Dr. Gregory Petty, professor of health and safety programs at the University of Tennessee, discussed the aging workforce’s special safety concerns at the National Safety Council’s (NSC) 2007 Congress and Expo in Chicago this week. He explained the phenomenon of so many older employees returning to the workforce after retirement can be attributed to better health, insufficient retirement funds or the desire to gain new experiences.

“Though many older people will need to work, at least part time, many others will want to,” Petty said. “[Some] older workers want the potential for new adventures or experiences.”

Petty said that while many business and industry leaders are overlooking the increasingly older workforce, he predicted the expectations of this population’s work ability will change “with the realization that ‘old’ does not have to mean tired, sick, cautious or quiet.”

“There are reasons why you should care about the value of these older workers,” Petty said.

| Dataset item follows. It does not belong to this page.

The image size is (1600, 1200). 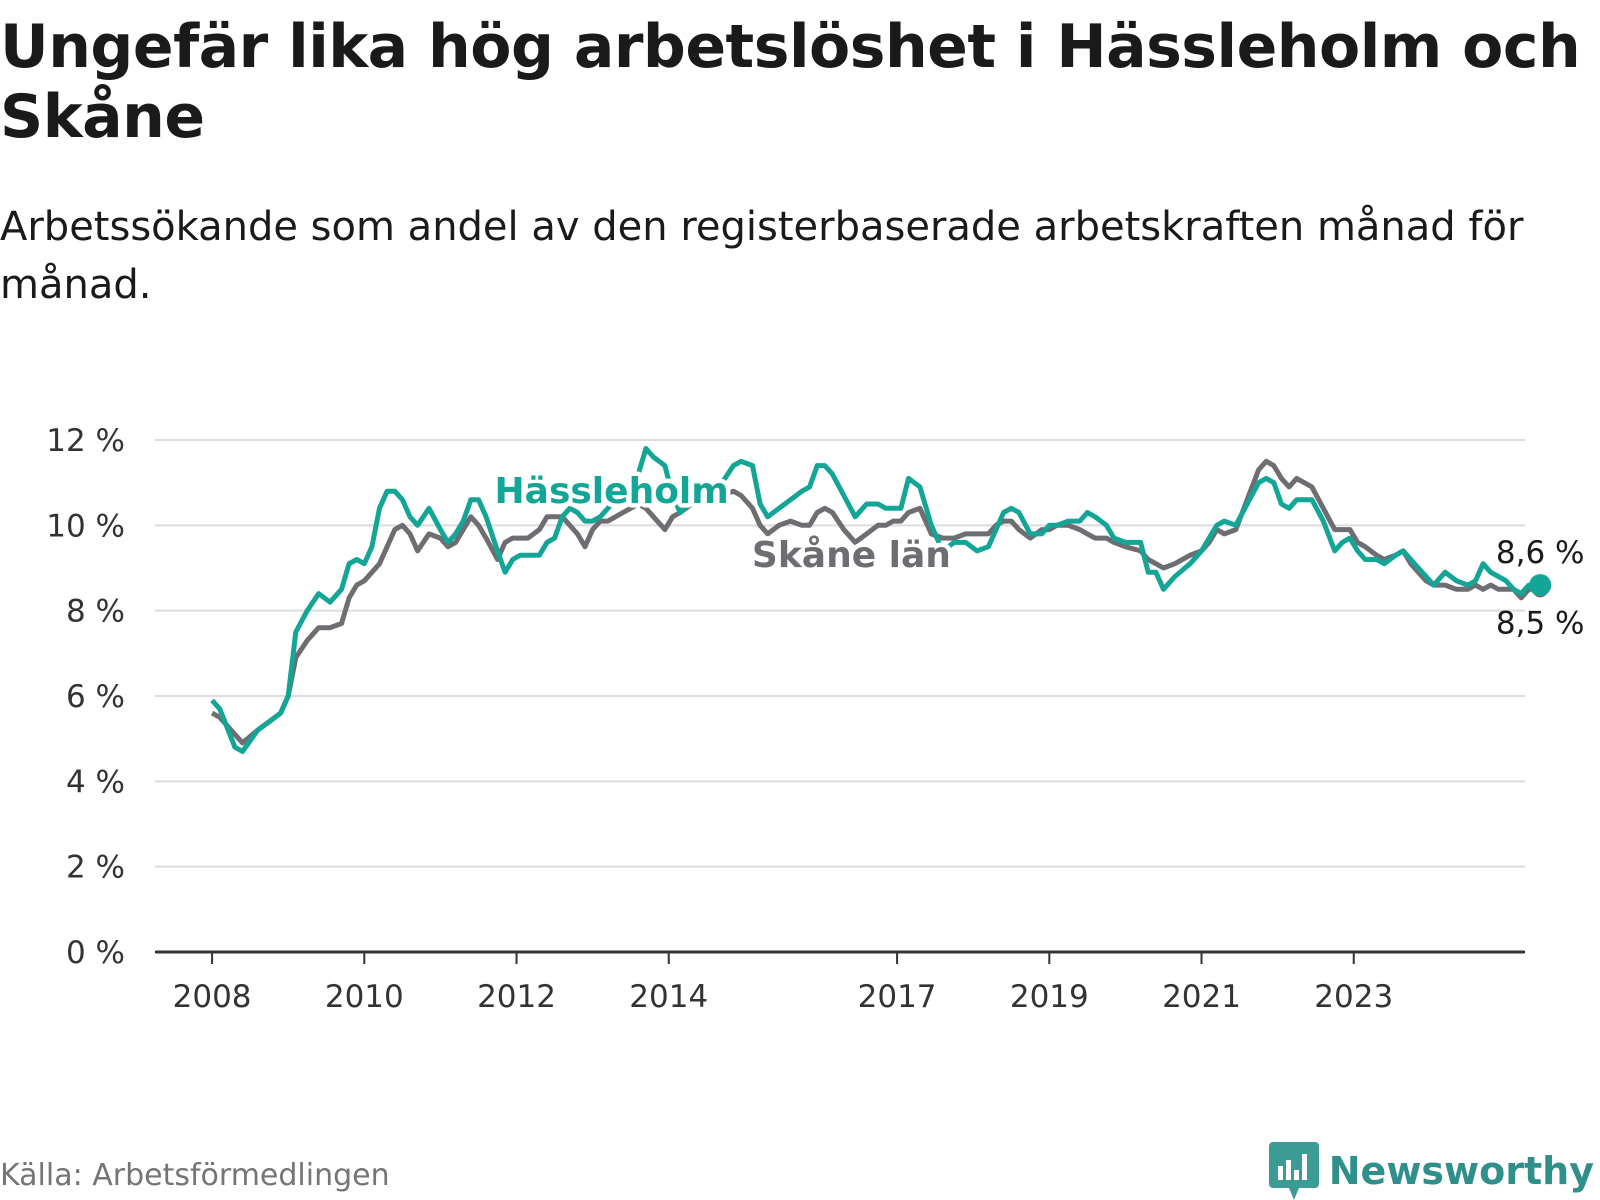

He explained the older working population generally is highly educated, experienced and reliable. These employees typically have held established careers, have the wisdom of maturity and often have lower injury rates. Petty acknowledged that the benefits of hiring older employees, however, are accompanied by risks.

“You have a fall when you’re 20, you have a bruise,” he said. “You have a fall when you’re 50, 60 or 70, you have a broken hip.”

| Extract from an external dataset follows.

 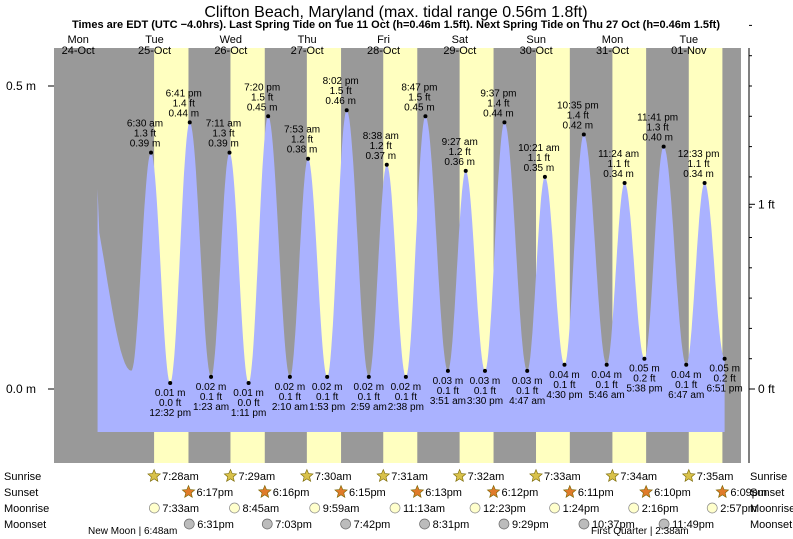 I want to click on tide-height-m: 0.01 m, so click(x=248, y=394).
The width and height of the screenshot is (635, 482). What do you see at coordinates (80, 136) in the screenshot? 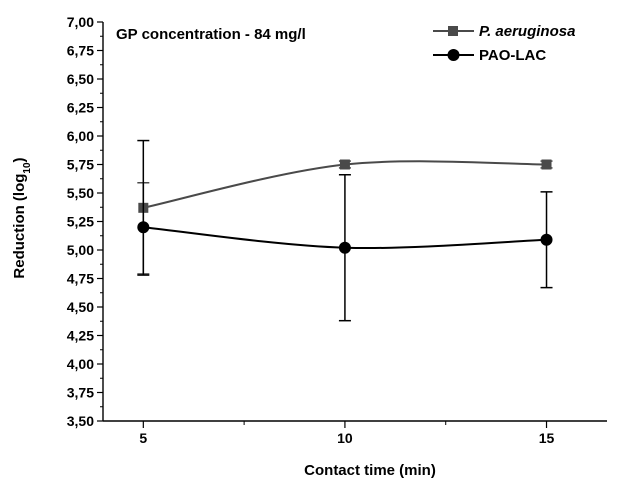
I see `y-tick-label: 6,00` at bounding box center [80, 136].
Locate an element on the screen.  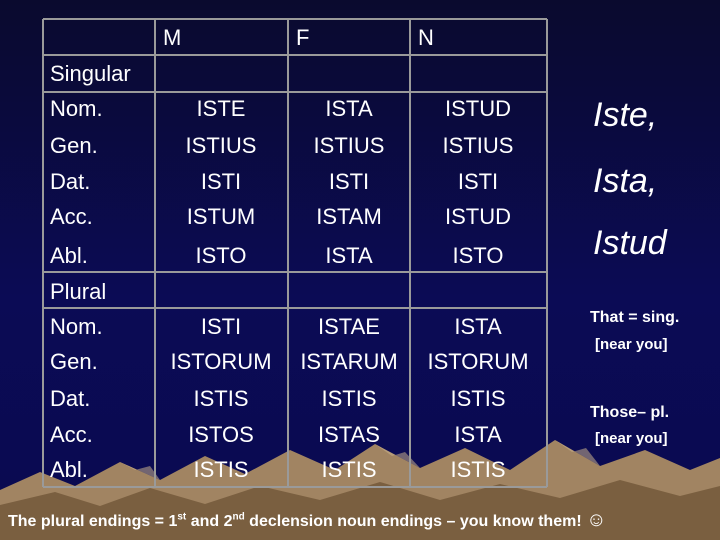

Older worker face various challenges: the onset of diseases, reduced blood flow, memory problems, medication side effects and the loss of strength, stamina and flexibility. Older workers also may find it more difficult to learn new skills. Their reaction times slow down, their balance is affected and their vision and hearing quality decrease.

“Your body just does not cooperate. On the job, that can be a serious problem,” Petty said.

Common on-the-job injuries experienced by the older working population often are caused by falls, which can be attributed to poor balance, slowed reaction time, visual deficits, lack of concentration or complacency. Sprain or strain injuries also are common, and may be brought on by loss of strength, endurance or flexibility. Additionally, older workers may be more sensitive to overexertion, heat, cold, lighting, noise and ergonomic issues.

“If you’re an older worker, you need to find a way to work smarter,” Petty said. He stressed that older workers should be aware of their current functioning ability. Forgetting glasses or hearing aides, for example, could prove dangerous for an older worker. “You have to know your limitations,” he warned.

Accommodating the Aging Population

Employers and health and safety professionals may need to make accommodations for their older workers to keep them safe. Petty suggested wellness programs, job analyses and ergonomic evaluations to protect the aging workforce. He added that restructured job duties and work hours might also be beneficial to this population. Providing behavior-based feedback and giving more positive than negative consequences are also beneficial for the older workforce.

“For employers intent on recapturing talents of older workers, more interesting, varied jobs will make a difference,” Petty said.

Considering that many older workers are at retirement age, it makes sense that they desire enough time to explore leisure activities. Flexible schedules, part-time options, seasonal activities and extra weeks of vacation will be attractive to this demographic, especially for employees who primarily continue working out of a desire to stay busy. These options also will minimize pressure and stress, help workers recuperate and provide them with more control over their employment.

Employers need to be attentive to older workers’ conditions and should look for signs of physical, emotional or psychological stress. Older workers should not be encouraged to stay at work if they feel tired or ill. Employers also should encourage input from the coworkers and managers who might recognize problems, without unfairly punishing older workers. If coworkers call attention to an older employee’s difficulties, and then see that employee fired, they will be less likely to address similar safety concerns in the future.

“You’re going to have to have a total safety culture in your environment to get workers to speak up,” Petty explained.

He acknowledged that employers may need to be more proactive with these older workers, but the effort is worthwhile for this experienced, hardworking population. He cited the possibility that there may not be enough workers to fill the baby boomer generation’s jobs in the future.

“You’re going to need the older worker,” he said. “Take care of that older group. Keep them healthy, well and happily employed.”